MCP-1 found elevated in the CSF of patients with HHV-6B encephalopathy

A group led by Tetsushi Yoshikawa from Fujita Health University School of Medicine has identified several cytokine and chemokine responses associated with HHV-6B encephalopathy associated with exanthema subitum. The group set out to study the subset of HHV-6B encephalopathy with biphasic seizures and late reduced diffusion, a presentation that has become increasingly common among various types of HHV-6B encephalopathy at the time of primary viral infection.

Five cytokines and five chemokines were measured in serum and cerebrospinal fluid (CSF) obtained from 12 HHV-6B-associated acute encephalopathy with biphasic seizures and late reduced diffusion patients and 19 control patients with exanthem subitum without complications. Serum interleukin IL-10 (P = 0.007) and IL-8 (P = 0.025) were significantly elevated among HHV-6B encephalopathy patients compared to controls. Serum IL-10 was also significantly higher in the disease patients with sequelae compared to those without complications (P = 0.016). Interestingly, Serum IL-1β (P = 0.034) and monocyte chemoattractant protein MCP-1 (P = 0.002) were significantly higher in the controls than patients with the disease. MCP-1 has pro-inflammatory effects similar to the newly described HHV-6B chemokine U83B.

In addition, IL-10 (P = 0.012), RANTES (P = 0.001), and MIG (monokine induced by interferon γ) (P = 0.001) were significantly higher in the serum compared to CSF of the HHV-6B encephalopathy patients, while IL-6 (P = 0.034), IL-8 (P = 0.034), and MCP-1 (P = 0.001) were significantly higher in CSF than serum. The authors conclude that patients with acute encephalopathy have a unique signature of cytokines and chemokines that are consistent with a worse prognosis. Importantly, the regulation of cytokine networks in these patients appears to be quite different between peripheral blood and the central nervous system.

HHV-6B acute encephalopathy with biphasic seizures and late reduced diffusion (known as AESD in Japan) represents the largest subset of encephalopathy or 38% of cases, and is associated with a high rate (71%) of neurological disability.

In Japan, AESD begins with a prolonged febrile seizure that develops at the time of fever onset, followed by a second seizure with unconsciousness in 4–6 days after recovery from the initial seizure.
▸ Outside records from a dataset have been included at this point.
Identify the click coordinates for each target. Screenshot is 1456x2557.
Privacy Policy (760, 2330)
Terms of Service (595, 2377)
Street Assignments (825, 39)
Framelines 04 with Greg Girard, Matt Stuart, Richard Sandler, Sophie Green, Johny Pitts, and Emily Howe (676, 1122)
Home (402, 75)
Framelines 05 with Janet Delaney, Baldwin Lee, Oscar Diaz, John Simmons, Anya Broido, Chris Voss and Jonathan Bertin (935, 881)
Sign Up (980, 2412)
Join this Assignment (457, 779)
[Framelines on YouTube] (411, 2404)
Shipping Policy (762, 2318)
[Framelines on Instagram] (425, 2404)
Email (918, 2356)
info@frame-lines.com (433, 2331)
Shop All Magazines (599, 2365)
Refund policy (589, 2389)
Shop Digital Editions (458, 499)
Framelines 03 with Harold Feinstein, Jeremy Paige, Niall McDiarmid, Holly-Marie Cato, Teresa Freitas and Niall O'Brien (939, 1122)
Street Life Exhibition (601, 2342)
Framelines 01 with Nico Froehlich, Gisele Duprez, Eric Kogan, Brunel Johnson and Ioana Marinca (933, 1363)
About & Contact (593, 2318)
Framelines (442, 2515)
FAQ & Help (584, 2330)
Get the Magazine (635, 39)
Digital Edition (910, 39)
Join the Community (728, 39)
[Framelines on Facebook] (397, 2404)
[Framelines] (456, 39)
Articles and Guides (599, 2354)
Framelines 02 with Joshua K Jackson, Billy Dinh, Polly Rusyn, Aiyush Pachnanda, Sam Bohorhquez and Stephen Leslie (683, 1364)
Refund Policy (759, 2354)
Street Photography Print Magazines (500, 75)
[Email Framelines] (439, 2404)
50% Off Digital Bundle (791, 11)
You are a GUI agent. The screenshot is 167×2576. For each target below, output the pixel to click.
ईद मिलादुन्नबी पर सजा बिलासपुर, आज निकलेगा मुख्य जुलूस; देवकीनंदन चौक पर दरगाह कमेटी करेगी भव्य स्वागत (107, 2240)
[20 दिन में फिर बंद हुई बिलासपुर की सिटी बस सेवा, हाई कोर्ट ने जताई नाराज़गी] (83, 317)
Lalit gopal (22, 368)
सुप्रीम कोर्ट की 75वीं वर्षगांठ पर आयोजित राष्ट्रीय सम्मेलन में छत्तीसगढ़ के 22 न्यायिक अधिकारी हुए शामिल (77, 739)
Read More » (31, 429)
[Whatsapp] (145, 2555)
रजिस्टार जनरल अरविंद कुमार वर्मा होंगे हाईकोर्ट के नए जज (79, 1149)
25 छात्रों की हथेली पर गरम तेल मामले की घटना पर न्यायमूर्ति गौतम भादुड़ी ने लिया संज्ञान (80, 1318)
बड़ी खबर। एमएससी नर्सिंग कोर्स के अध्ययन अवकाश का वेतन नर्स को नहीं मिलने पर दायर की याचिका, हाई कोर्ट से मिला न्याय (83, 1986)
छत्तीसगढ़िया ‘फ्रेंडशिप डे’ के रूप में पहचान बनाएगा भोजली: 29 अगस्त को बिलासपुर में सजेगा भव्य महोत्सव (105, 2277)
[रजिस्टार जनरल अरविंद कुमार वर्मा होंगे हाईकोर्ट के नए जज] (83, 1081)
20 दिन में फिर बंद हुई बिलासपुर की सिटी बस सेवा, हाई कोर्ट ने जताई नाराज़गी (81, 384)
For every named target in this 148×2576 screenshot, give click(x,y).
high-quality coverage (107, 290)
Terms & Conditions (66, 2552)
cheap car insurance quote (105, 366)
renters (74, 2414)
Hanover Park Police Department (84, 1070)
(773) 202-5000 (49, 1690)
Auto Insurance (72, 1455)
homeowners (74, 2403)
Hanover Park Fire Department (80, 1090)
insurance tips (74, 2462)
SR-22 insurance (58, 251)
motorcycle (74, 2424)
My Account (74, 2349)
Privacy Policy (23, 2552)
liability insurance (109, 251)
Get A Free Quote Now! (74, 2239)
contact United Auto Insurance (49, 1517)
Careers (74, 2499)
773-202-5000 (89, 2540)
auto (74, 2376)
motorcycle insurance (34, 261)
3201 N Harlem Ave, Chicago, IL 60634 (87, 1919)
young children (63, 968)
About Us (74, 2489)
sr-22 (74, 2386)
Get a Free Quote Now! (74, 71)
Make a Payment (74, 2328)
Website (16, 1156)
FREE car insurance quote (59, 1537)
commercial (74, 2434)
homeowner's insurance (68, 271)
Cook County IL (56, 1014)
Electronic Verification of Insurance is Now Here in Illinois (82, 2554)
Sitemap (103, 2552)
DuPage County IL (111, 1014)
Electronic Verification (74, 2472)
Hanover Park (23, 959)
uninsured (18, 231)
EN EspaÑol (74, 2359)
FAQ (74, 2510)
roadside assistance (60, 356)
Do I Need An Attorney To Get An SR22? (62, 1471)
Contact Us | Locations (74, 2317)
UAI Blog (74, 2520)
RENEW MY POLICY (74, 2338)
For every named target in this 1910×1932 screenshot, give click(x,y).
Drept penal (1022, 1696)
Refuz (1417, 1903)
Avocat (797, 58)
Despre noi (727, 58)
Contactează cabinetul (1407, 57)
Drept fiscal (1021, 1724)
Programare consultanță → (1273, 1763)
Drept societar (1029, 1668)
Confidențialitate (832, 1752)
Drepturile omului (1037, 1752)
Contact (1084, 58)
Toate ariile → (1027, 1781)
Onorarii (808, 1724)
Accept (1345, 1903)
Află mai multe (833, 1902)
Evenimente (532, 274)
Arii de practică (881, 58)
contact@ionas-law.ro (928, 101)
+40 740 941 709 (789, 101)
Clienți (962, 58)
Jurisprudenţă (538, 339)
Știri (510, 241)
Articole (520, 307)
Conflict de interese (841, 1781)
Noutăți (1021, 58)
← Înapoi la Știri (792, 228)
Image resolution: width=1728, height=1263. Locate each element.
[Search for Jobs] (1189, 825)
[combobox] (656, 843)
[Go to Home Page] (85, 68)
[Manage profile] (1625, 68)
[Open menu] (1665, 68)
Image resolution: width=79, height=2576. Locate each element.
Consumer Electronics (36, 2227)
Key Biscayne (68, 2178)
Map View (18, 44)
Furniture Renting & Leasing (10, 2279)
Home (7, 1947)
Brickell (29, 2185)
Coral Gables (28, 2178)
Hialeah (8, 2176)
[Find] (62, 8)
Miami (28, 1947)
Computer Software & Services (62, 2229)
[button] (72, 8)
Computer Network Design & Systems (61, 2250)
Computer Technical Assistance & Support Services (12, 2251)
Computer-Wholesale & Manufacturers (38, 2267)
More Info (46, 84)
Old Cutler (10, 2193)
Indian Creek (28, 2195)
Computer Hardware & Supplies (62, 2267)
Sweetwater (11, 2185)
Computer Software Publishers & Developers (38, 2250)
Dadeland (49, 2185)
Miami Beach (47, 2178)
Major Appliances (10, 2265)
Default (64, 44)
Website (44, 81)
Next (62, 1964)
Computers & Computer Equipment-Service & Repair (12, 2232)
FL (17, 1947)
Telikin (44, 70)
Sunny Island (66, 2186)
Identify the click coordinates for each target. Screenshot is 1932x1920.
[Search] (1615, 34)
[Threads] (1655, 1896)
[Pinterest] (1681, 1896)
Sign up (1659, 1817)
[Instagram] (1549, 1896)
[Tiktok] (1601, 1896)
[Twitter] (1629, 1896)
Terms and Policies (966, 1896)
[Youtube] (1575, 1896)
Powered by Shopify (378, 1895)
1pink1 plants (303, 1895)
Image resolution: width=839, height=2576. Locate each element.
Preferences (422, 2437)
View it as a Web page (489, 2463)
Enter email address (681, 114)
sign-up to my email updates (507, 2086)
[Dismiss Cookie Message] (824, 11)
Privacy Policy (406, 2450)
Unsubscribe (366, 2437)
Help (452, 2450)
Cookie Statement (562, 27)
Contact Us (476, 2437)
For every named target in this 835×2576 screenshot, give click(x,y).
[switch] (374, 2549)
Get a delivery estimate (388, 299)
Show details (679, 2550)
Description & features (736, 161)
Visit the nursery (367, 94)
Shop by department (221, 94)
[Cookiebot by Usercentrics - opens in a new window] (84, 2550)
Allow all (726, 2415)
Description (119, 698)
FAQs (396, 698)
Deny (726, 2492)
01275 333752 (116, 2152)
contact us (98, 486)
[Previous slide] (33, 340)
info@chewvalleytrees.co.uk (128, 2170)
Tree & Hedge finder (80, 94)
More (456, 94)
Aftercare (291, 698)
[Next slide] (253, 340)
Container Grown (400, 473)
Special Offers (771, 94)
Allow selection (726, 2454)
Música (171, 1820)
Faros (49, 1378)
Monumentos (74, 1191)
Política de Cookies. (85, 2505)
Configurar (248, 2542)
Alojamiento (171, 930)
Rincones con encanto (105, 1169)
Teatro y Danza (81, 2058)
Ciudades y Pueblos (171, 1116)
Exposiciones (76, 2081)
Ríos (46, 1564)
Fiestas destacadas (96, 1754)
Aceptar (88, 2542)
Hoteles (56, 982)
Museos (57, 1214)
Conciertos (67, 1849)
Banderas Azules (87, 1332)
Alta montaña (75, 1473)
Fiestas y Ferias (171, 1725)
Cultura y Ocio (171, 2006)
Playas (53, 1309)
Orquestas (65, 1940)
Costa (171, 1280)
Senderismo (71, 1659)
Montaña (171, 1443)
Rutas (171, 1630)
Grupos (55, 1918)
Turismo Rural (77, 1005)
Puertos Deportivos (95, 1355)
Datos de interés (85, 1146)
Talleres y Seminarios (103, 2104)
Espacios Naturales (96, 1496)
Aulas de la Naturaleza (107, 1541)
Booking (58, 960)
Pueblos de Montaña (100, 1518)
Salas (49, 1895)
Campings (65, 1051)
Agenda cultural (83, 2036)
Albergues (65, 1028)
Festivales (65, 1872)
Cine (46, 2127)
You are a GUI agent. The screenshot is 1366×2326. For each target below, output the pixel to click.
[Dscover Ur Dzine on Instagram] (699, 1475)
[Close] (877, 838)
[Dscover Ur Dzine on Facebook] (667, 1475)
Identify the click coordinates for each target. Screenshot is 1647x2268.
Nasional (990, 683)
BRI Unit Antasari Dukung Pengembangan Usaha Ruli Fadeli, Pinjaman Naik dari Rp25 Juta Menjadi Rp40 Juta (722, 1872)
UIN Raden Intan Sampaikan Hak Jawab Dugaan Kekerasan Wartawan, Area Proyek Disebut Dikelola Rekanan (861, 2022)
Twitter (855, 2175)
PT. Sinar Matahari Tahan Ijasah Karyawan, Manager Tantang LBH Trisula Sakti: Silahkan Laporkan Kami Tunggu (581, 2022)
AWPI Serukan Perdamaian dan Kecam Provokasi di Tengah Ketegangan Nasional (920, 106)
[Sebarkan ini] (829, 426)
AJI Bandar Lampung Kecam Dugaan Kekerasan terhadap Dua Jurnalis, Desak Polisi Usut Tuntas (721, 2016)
“This is an important finding because HHV-6B is the second most common pathogen in childhood encephalopathy in Japan, and the majority of the patients show a typical clinical course of AESD. Furthermore, we have not had an appropriate treatment guideline for the disease. So, elucidation of the disease pathogenesis is important for developing good treatment protocol.” said Dr. Yoshikawa “In the future I hope to develop rapid diagnostic system for HHV-6B infection and to start intervention study by using antiviral drugs to improve patient’s prognosis.” he said.

Although transplant patients with HHV-6B encephalitis are treated with antivirals routinely, no trials have been conducted to determine whether antiviral therapy might improve outcome in these patients. On the other hand, infants with symptomatic congenital CMV (HHV-5) are routinely given six weeks to six months of antiviral therapy.

The first author of this study, Dr. Yoshiki Kawamura, is the 2013 recipient of the HHV-6 Foundation’s Caroline B. Hall Young Investigator Award. Dr. Kawamura was the first to describe a case of posterior reversible encephalopathy syndrome (PRES) in a transplant recipient. The syndrome was found to be associated with HHV-6B viral reactivation and it resolved with antiviral treatment.